[Infographic] 10 Steps to Business Continuity

Blog
Jun 24, 2019

52% of businesses experienced a business interruption in the past 5 years

*Stax Inc. Report, 2018

Your company may have been among them. Unfortunately, one of the two most popular factors that influence the mindset of companies without a BCDR plan is the experience of a recent disruption. But at what cost? This scenario deprives a community of a relied-upon business, leaving a company unprepared when trying to come up with a plan of navigating the rough waters of post-disaster damage control. This infographic offers 10 quick steps to creating a resilient business.

1. Know Your Risks

Which disasters will most likely impact your business?

Though major disasters dominate the headlines, most business interruptions are caused by everyday events, such as power outages, human error, and technology failure. It is important to assess your risk for catastrophic weather occurrences, but equally important to evaluate exposure to more commonplace risks.

2. Know Your Critical Functions

Evaluate and document your company’s vital operations.

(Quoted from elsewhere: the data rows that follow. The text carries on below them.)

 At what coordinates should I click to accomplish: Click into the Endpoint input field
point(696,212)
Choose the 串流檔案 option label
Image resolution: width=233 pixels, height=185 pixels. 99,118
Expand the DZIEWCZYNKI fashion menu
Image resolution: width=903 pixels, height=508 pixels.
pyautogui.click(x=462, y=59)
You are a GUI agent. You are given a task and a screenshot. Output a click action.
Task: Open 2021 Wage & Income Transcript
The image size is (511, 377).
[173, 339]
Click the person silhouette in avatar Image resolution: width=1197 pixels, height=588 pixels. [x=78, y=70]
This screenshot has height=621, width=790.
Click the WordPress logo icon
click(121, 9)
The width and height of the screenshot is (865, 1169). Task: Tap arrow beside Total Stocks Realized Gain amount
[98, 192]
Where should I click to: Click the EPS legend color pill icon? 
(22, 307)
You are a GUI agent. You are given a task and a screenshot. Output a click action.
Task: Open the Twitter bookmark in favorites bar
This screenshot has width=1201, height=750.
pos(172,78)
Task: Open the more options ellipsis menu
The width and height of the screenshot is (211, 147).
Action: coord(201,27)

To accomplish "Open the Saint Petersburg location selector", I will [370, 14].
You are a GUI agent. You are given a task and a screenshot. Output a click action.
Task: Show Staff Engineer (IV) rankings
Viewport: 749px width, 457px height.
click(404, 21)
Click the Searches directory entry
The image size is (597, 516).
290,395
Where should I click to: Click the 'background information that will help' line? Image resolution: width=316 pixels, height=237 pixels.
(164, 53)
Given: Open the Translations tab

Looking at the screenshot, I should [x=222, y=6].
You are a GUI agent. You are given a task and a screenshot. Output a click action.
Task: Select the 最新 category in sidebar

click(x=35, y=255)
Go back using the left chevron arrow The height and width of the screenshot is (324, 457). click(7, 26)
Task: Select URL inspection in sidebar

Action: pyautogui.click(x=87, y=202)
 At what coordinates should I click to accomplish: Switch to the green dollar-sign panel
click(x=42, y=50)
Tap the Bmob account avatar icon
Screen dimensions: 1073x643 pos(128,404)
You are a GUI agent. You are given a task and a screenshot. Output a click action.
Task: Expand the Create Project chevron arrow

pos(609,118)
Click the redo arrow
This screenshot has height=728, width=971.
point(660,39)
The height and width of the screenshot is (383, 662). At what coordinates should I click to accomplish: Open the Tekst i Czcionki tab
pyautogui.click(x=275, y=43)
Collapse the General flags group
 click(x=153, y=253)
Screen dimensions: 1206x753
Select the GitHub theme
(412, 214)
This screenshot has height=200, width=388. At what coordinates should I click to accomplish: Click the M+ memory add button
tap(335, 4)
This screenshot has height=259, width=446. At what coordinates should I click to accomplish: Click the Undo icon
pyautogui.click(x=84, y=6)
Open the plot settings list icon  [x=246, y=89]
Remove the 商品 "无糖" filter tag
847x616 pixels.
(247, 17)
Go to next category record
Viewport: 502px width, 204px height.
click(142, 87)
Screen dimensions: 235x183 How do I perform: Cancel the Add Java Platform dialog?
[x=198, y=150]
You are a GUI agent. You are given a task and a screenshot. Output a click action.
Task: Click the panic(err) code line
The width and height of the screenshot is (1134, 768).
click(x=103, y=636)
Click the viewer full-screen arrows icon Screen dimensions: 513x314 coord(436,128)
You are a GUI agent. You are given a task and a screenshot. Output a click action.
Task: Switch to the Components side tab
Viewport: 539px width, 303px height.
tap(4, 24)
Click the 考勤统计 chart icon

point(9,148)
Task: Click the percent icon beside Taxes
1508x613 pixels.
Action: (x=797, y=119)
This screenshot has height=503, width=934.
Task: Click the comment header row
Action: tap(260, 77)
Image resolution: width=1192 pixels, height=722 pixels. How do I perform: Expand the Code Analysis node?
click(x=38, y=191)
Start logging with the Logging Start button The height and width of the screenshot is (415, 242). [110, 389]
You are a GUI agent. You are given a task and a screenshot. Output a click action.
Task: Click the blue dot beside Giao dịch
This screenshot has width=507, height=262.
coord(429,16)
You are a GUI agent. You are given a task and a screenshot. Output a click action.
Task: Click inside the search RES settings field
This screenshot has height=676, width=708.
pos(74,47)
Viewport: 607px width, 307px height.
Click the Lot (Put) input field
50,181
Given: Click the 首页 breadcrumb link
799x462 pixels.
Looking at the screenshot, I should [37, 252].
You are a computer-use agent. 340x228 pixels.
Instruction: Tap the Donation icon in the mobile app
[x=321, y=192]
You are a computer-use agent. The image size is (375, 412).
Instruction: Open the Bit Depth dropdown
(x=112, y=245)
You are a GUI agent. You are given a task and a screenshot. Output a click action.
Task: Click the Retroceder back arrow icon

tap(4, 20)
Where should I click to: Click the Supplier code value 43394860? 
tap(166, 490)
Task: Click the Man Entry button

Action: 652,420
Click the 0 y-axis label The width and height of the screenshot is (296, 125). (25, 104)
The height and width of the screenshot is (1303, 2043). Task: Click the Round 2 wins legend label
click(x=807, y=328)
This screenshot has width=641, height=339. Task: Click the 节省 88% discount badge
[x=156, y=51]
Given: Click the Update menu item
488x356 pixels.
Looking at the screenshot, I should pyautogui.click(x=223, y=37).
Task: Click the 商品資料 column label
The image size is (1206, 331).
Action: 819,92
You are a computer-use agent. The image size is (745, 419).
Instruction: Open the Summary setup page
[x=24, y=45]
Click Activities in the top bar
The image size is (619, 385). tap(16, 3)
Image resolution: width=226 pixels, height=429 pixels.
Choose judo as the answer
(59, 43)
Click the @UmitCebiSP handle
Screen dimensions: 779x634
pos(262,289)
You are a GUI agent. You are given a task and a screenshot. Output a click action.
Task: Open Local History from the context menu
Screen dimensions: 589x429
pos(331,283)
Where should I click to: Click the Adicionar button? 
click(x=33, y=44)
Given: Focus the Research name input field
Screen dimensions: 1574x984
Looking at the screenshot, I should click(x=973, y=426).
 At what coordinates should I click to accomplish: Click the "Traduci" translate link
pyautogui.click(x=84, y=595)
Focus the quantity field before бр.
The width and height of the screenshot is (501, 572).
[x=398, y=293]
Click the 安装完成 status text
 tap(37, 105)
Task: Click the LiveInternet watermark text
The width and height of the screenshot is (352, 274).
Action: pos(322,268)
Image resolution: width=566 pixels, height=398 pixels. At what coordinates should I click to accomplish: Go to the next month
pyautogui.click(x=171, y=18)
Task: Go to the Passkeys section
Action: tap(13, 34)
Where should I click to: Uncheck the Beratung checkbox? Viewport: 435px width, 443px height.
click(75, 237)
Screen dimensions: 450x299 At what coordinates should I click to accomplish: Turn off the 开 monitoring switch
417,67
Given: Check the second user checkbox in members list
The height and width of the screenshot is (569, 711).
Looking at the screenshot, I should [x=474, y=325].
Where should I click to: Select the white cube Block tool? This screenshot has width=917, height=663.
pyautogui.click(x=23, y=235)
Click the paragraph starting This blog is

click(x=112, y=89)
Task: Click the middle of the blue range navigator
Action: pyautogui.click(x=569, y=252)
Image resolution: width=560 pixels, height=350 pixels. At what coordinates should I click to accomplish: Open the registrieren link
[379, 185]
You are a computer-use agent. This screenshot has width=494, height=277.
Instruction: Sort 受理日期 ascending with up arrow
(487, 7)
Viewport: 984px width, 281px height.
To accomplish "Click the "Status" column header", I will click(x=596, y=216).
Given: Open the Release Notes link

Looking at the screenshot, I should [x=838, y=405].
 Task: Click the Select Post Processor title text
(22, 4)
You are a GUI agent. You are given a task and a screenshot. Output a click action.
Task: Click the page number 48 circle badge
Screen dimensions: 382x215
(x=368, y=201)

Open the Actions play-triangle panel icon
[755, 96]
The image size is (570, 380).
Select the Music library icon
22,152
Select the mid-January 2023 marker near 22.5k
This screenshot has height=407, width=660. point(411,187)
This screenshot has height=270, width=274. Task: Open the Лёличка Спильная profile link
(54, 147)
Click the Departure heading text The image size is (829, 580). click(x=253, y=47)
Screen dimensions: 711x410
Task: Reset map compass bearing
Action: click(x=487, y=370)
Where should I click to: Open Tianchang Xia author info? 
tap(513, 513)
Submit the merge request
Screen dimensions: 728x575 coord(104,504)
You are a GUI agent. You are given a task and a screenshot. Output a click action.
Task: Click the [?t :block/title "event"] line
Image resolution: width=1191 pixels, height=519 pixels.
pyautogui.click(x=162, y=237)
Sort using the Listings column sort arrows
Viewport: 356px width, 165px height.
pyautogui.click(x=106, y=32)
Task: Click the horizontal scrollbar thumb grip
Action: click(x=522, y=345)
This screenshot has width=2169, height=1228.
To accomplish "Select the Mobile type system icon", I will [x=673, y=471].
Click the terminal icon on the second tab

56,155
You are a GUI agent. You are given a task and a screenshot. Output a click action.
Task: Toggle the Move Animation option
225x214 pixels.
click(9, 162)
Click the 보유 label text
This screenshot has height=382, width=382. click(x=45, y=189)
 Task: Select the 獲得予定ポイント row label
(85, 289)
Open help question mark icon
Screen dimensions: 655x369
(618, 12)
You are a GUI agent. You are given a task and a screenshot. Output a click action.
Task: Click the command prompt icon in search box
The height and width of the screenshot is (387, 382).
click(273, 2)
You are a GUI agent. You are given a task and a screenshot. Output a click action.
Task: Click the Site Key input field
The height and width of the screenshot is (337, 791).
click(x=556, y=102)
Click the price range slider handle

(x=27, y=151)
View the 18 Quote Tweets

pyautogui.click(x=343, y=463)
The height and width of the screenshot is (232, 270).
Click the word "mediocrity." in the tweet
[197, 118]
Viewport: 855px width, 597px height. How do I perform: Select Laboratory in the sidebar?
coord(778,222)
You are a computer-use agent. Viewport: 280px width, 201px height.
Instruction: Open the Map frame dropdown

Determine which processes, employees, equipment, and materials are critical for your daily operations.
Critical business functions include such things as billing, payroll, and service fulfillment. List these functions and determine a process for restoring them in the event of an interruption.

58% of organizations publicly exposed at least one cloud storage service

*Cloud Security Trends, RedLock, 2018

3. Find a Backup Location

Where would you go to continue basic business operations?

Review your site requirements and determine a plan for recovery. Alternative site options include working from home, relocating to a secondary site, using the site of a similar business partner, or turning to a vendor that provides recovery office space.

4. Prepare Your Supply Chain

Talk to your key vendors and suppliers about their recovery plans.

According to recent surveys, less than half of American businesses have a disaster recovery or business continuity plans in place to maintain supply chain logistics in the event of a disaster. Talk to your key vendors and suppliers about their BC plans. Develop relationships with alternate vendors in case your primary vendors experience an interruption.

5. Help Employees Prepare

Ensure employees and their families are prepared for disasters both at work and at home.

While data recovery and business continuity may form the backbone of a disaster recovery strategy, if employees are unable or unwilling to report to work, having your systems back online may prove worthless. Without question, most businesses will admit their most valuable assets are their employees. Help your employees prepare for disasters at home, ensure they know their role in your continuity plan, and develop and practice crisis communications and incident management plans that incorporate both employees and their families.

6. Practice Backups

Back up your data and practice restoring your technology.

In today’s highly technical, connected economy, information is more valuable than ever. Having data and critical applications backed up is an essential and relatively common practice. However, make sure to store your data in an offsite, safe, and secure location, preferably 50 miles or more from your site(s). Also, regularly verify that you can retrieve your data and test restoring it back to on-site hardware. Outline a plan to replace PCs, software, servers, printers, and fax machines should your office be destroyed.

7. Create a Communication Plan

Create an employee, vendor, and key client communication plans.

Update your emergency notification database for all employees, including emergency contacts like spouses or closest relatives. Make sure your employees, vendors, suppliers, partners, and even clients know ahead of time how to exchange or obtain information should your standard methods of communication fail. Also, update a list of your critical clients and vendors and store it in an offsite location. Determine a process for contacting them should your systems go down.

8. Emergency Kits

Assemble an emergency kit, with everything your team will need.

An emergency or disaster recovery kit should contain items such as freshwater, non-perishable food, flashlights, extra batteries, battery-powered AM/FM radio, first aid kit, and copies of important documents and records. Additionally, your business disaster kit should contain elements such as petty cash, critical contracts and documents, corporate letterhead, software license keys, passwords, and other sensitive documents.

9. Insurance Review

Is your insurance coverage adequate?

Sit down with your agent to ensure that you are insured for potential risks. Consider business interruption insurance, which may compensate you for lost income should you experience a disaster. Make sure you keep photos of your building, equipment lists, and policy information stored in a safe and secure offsite location.

10. Test Your Plan

A plan that nobody has seen is no better than no plan at all.

Make sure your plan is actionable and able to be executed during times of crisis – test your plan annually and update it as necessary. Make sure to re-educate employees when any changes to the plan are made and include training on the plan for all new hires.